■ WHAT TO PRODUCE
Go through the entries below line by line and tally those holding "button"; write only the tally.

■ DATA SECTION

Content starts

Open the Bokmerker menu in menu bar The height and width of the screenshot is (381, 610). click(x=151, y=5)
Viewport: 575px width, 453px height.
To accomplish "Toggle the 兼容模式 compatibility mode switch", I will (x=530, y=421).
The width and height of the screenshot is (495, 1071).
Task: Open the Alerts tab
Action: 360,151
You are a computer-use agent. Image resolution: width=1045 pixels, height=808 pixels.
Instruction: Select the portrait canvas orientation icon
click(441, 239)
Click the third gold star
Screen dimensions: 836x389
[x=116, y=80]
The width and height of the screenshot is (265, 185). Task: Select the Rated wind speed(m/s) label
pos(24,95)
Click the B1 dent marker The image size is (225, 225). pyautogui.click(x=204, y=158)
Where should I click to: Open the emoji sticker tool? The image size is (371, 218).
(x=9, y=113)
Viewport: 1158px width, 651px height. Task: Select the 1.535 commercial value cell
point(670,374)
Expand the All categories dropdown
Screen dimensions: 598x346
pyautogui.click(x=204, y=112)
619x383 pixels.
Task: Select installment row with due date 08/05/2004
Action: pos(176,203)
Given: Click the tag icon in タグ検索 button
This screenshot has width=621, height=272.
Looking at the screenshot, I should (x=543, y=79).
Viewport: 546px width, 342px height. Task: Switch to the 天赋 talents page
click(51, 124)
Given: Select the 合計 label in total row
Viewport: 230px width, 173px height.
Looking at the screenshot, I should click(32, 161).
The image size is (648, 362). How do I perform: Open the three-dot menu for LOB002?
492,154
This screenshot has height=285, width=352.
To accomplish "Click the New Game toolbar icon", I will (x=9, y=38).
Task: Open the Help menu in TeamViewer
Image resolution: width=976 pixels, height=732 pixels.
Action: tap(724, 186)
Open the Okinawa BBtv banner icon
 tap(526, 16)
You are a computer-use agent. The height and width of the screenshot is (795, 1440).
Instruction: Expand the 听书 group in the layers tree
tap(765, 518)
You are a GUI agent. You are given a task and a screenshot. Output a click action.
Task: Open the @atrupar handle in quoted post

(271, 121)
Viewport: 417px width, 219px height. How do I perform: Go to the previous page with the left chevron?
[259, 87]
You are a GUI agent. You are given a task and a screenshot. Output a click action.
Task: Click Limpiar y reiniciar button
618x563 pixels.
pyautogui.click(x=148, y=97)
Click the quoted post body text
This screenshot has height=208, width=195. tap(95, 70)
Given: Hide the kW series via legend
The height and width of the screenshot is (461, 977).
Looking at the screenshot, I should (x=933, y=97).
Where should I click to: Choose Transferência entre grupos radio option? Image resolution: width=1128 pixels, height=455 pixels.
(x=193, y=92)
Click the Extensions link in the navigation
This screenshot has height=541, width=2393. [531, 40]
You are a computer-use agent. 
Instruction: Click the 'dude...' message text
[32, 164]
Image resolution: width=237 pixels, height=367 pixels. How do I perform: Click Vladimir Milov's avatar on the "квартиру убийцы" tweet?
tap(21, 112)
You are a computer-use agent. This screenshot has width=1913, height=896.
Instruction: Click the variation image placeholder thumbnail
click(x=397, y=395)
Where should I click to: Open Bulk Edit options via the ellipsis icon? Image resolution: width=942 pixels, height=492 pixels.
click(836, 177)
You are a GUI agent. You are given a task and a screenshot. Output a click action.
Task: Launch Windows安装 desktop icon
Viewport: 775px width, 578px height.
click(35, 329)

Content ends

■ RESPONSE TO THIS TASK
2